Anak Muda Indonesia Lebih Aktif di Gerakan Sosial dan Ogah Masuk Partai Politik

Published:

Siapa bilang anak muda Indonesia apatis atau cuek sama urusan publik. Berbagai survei justru nunjukkin anak muda Indonesia concern banget sama politik. Penting dicatat, politik di sini bukan sekedar soal pemilu 5 tahunan ya. Tapi politik dalam arti yang lebih luas.

Kecenderungan ini, misalnya, tergambar dalam survei lembaga Kawula17 pada Agustus 2025 lalu. Dikatakan, anak muda Indonesia makin tertarik sama isu lingkungan, HAM, kesetaraan gender, korupsi, dan keadilan sosial. Survei itu juga menemukan persentase anak muda yang aktif menanggapi isu sosial-politik sekitar 42%, naik 15% dibanding sebelumnya. Survei yang dilakukan media Tirto dan Jakpat pada Juli 2023 lalu juga nunjukin data serupa. Lebih dari 73% Gen Z, usia 17–19 tahun, aktif mencari info soal politik. Dan lebih dari 90% Gen Z pakai media sosial sebagai sumber utama informasinya. Buat mereka, politik itu bukan sekadar urusan parlemen atau pemilu. Tapi bagian dari keseharian, tentang harga bahan pokok, lingkungan, sampai kesetaraan gender.

Nah, yang menarik, tingginya concern anak muda pada isu politik nggak mendorong mereka masuk partai politik. Survei The Indonesian Institute pada 2022 menyebut, 91,49% anak muda nggak tertarik masuk partai politik sama sekali. Hanya 3,19% yang aktif di kepengurusan partai. Sisanya, 21,28% anak muda aktif di LSM dan hampir 50% aktif di organisasi pelajar atau mahasiswa. Menurut The Indonesian Institute, rendahnya minat anak muda ke partai itu karena krisis kepercayaan mereka pada partai. Partai dianggap elitis, pragmatis, dan nggak mewakili aspirasi anak muda. Jadi wajar kalau mereka lebih nyaman di komunitas atau LSM yang terbuka dan langsung bisa melihat hasil kerja mereka.

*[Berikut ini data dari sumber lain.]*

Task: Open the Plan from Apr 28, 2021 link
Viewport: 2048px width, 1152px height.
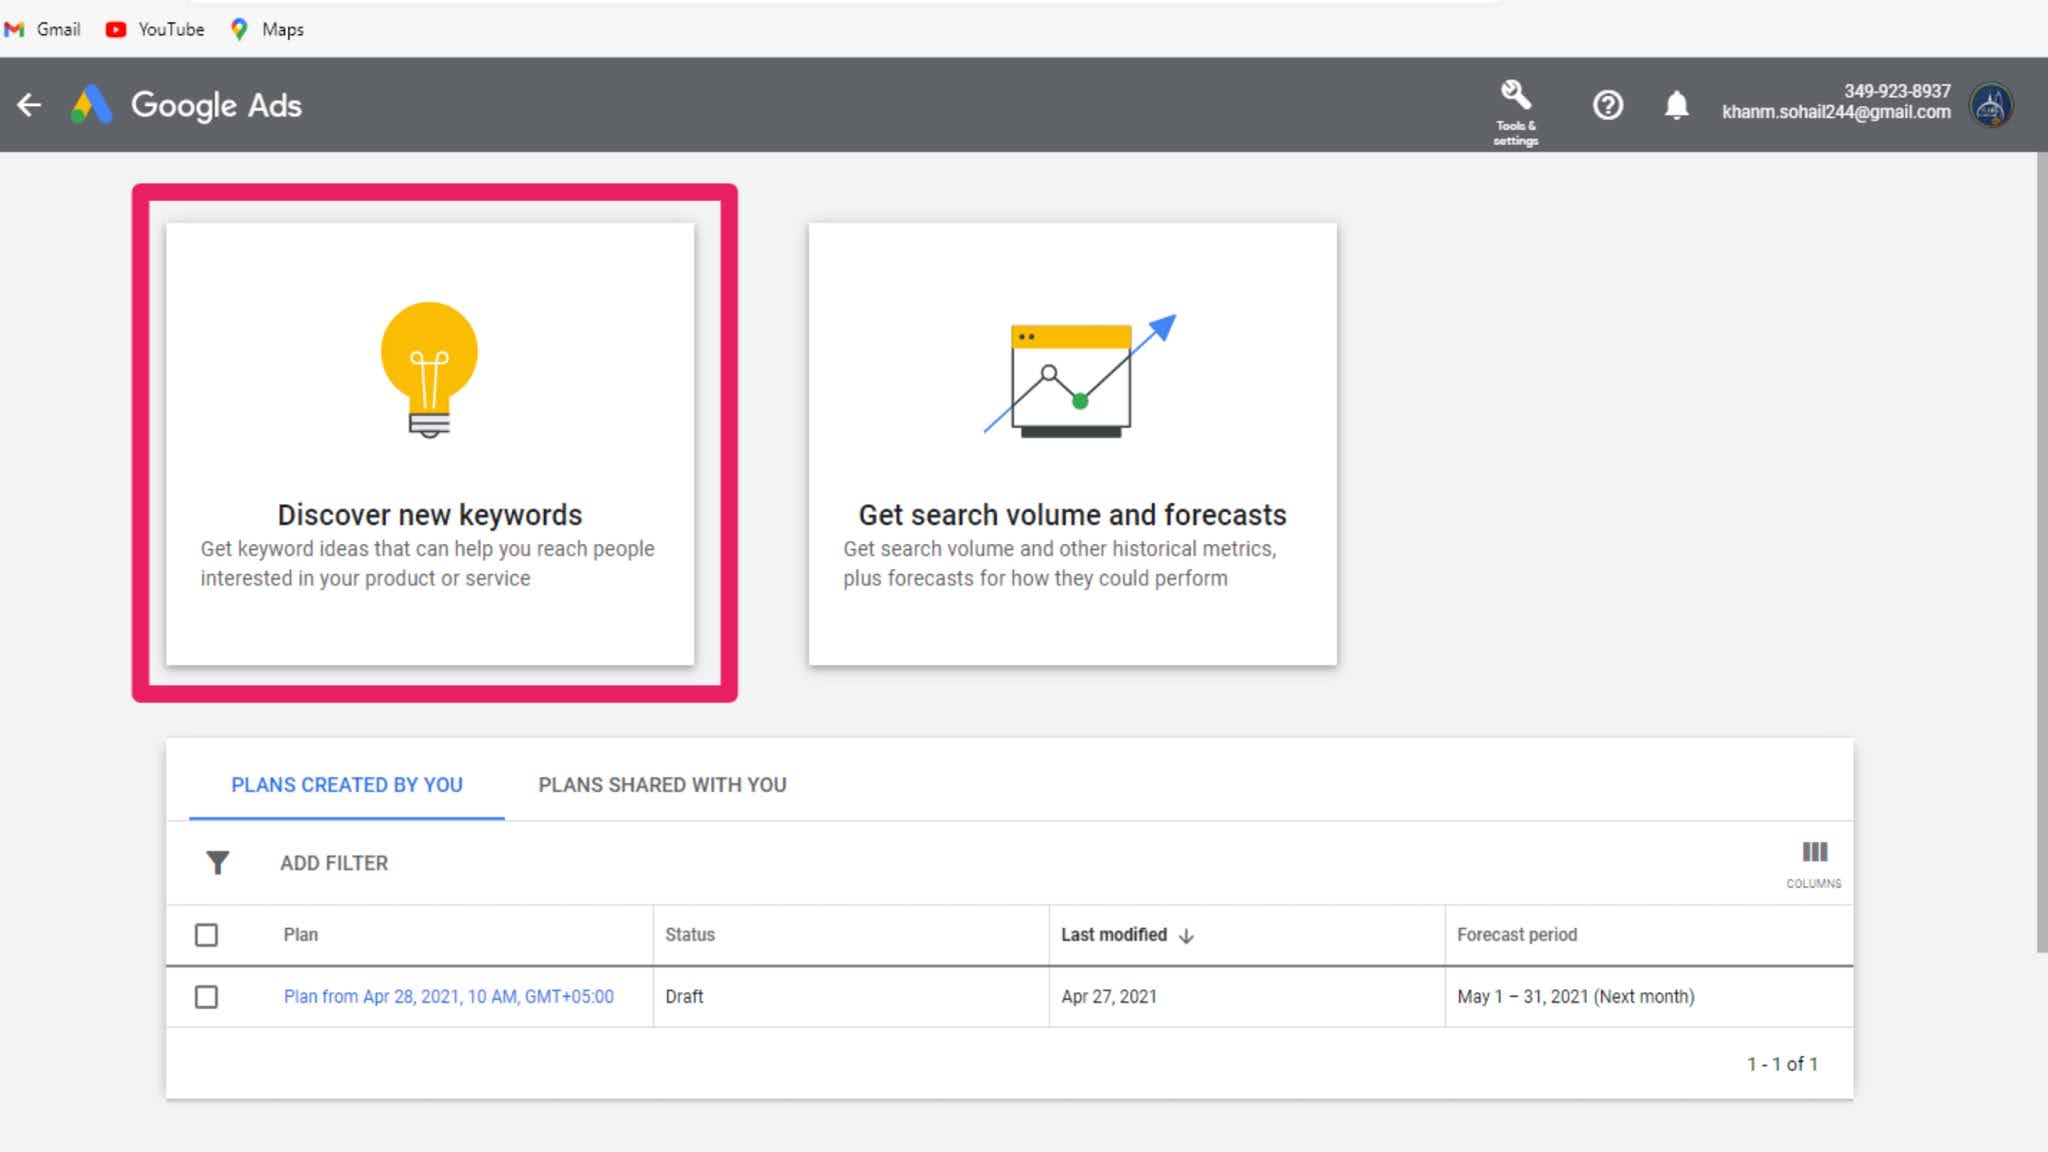Action: point(448,997)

Fenomena anak muda yang corcern pada isu politik atau isu publik sering disebut click activism alias aktivisme klik. Click activism adalah gerakan yang lahir dari dunia digital. Gerakan ini berawal dari postingan, komentar, atau kampanye di media sosial. Tapi, lama-lama bisa berujung ke aksi nyata di lapangan. Kesadaran politik anak muda Indonesia tumbuh lewat dunia maya. Agung Baskoro dari Trias Politika bilang, media sosial punya arti penting dalam gerakan ini. Di satu sisi, media sosial bisa mobilisasi massa dengan cepat. Tapi di sisi lain, media sosial punya tantangannya sendiri dalam mengubah energi digital itu jadi aksi nyata di lapangan.

Banyak gerakan sosial-politik di Indonesia yang berangkat dari click activism. Di antaranya, rangkaian demonstrasi di depan Gedung DPR pada akhir Agustus lalu. Ciri click activism cenderung cair, fleksibel, dan nggak terikat sama kepentingan kelompok yang terorganisir. Ambil contoh demonstrasi di depan Gedung DPR pada akhir Agustus lalu. Gerakan yang dikenal dengan tuntutan 17 + 8 itu tidak jelas garis komandonya. Memang di dalam gerakan itu terdapat beberapa influencer terkenal. Tapi posisi mereka bukan elite dari gerakan itu. Dan massa yang terlibat dalam gerakan itu bukan anggota atau bawahan para influencer tersebut. Ini berbeda, misalnya, dengan kelompok buruh, ormas, atau partai politik. Garis komando dalam kelompok buruh, ormas, atau partai politik relatif jelas. Elite mereka sebagai pimpinannya dan massa sebagai anggota atau bawahannya. Singkatnya, click activism tumbuh dari kesadaran publik, bukan dari struktur organisasi.

Memang click activism itu cenderung cair, fleksibel, dan nggak terikat. Tapi kami berharap pemerintah tidak memandangnya sebelah mata. Begitu gerakan ini diremehkan atau bahkan direpresi, kekuataanya bisa menghentak dunia. Contoh kasus click activism di Nepal. Panjang umur perjuangan anak muda Indonesia!